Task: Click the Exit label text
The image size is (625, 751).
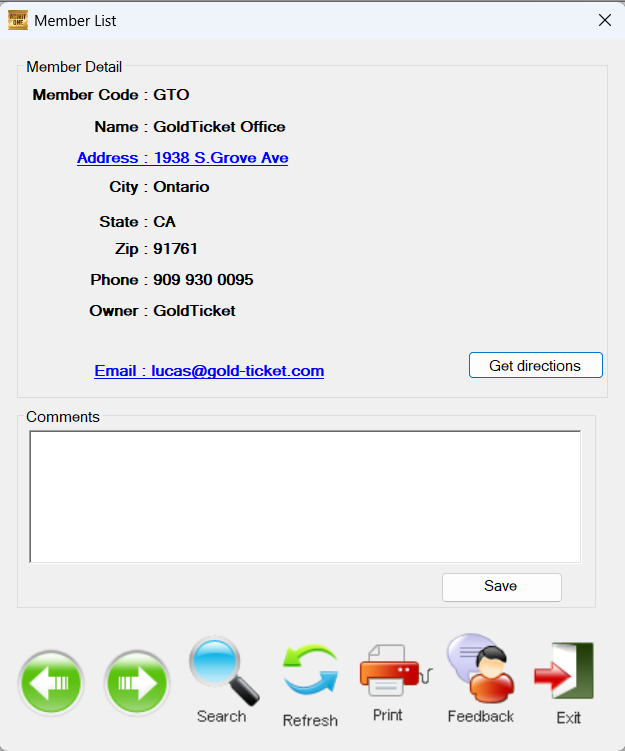Action: click(x=568, y=717)
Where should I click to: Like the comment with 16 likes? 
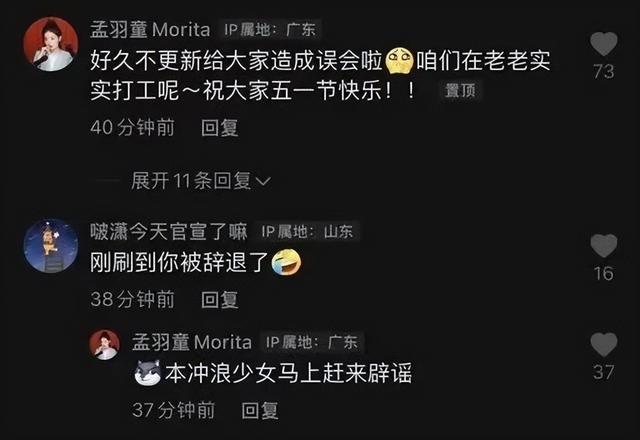(x=604, y=246)
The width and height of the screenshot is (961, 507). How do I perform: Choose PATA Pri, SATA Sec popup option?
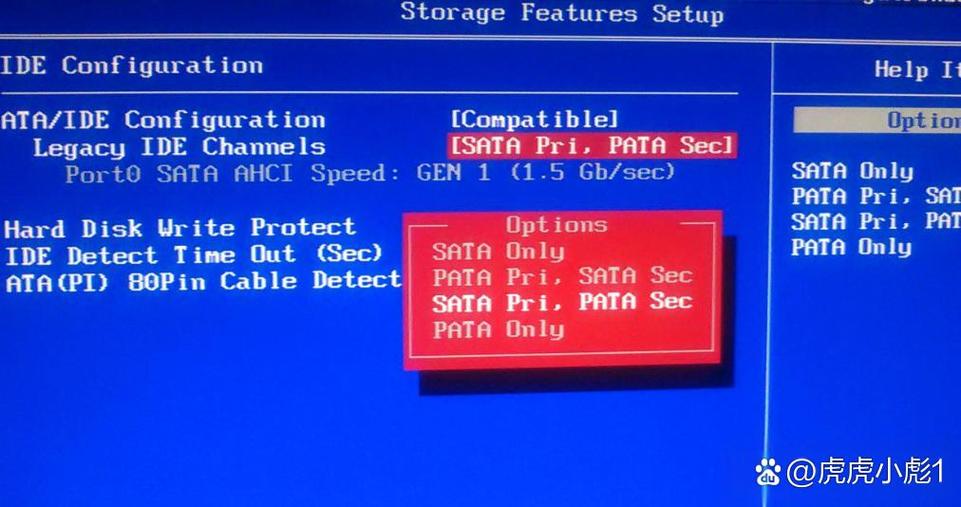563,276
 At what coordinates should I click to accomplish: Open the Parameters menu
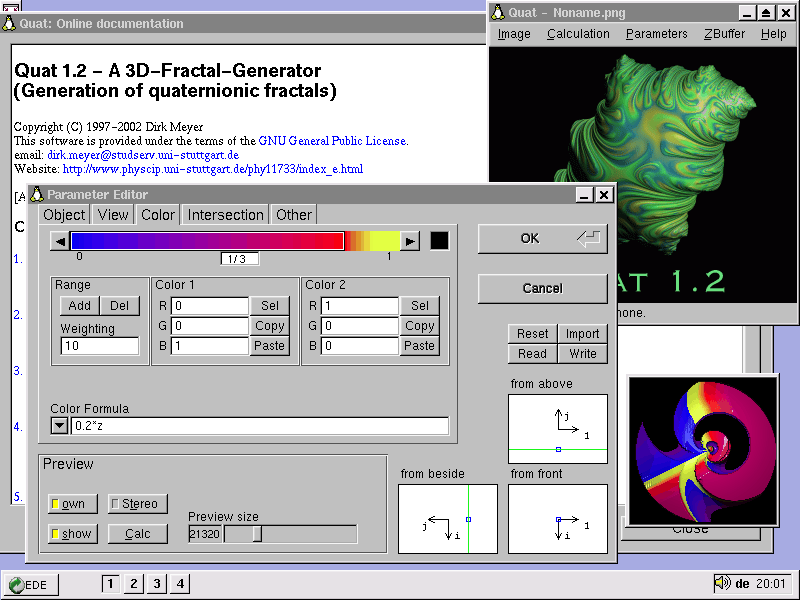656,33
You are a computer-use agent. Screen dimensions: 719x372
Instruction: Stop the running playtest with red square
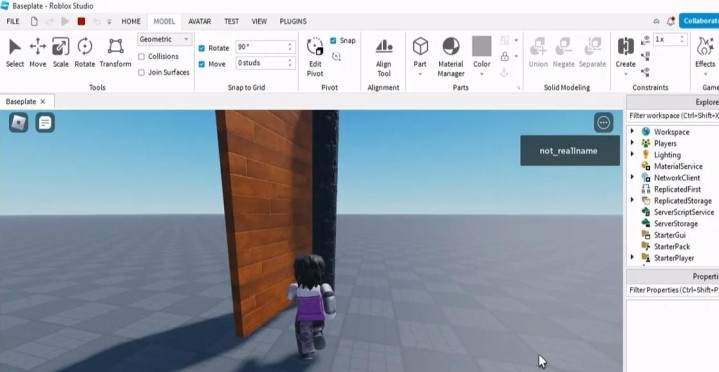point(81,21)
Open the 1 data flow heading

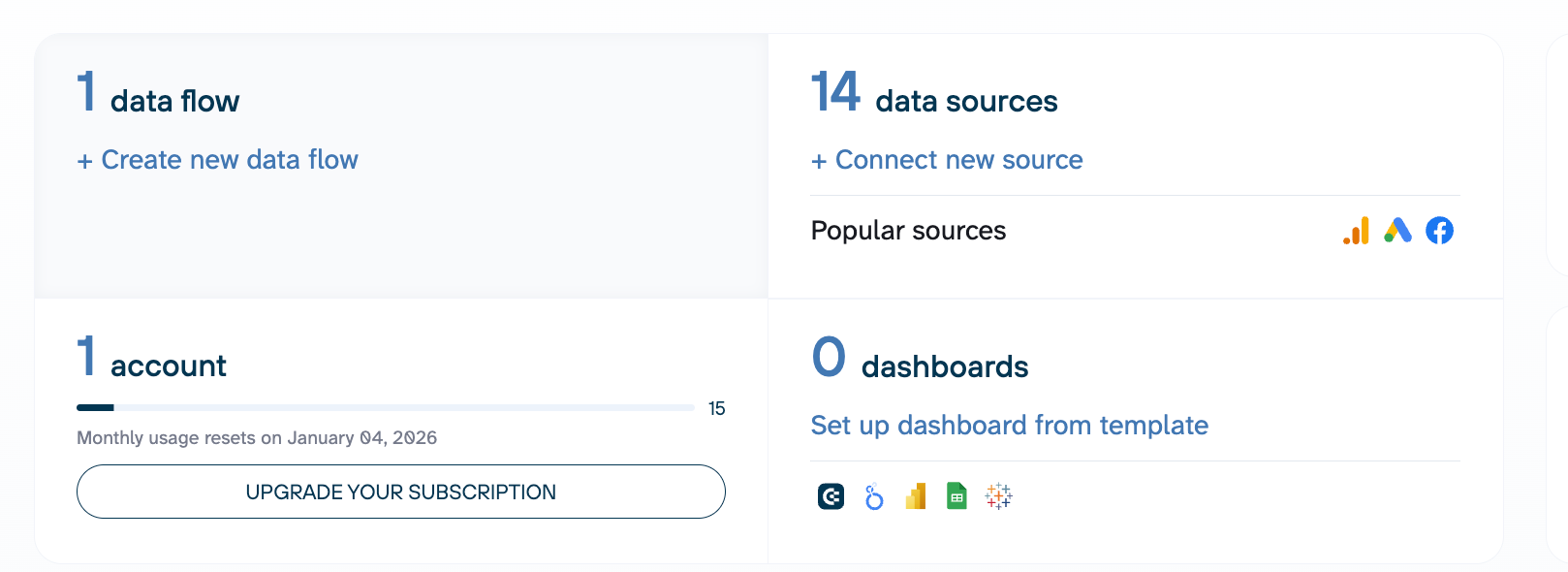[159, 95]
=-=-=-=-=
| ABOUT THIS EXERCISE |
Copy out the preceding entries without a single change, leaving out the pictures.

| RESULT BELOW |
Task: Click the Exit label text
The image size is (625, 751).
Action: click(x=568, y=717)
Where should I click to: Like the comment with 16 likes? 
(x=604, y=246)
The width and height of the screenshot is (961, 507). How do I perform: Choose PATA Pri, SATA Sec popup option?
563,276
 At what coordinates should I click to accomplish: Open the Parameters menu
656,33
You are a computer-use agent. Screen dimensions: 719x372
Instruction: Stop the running playtest with red square
point(81,21)
Open the 1 data flow heading

[159, 95]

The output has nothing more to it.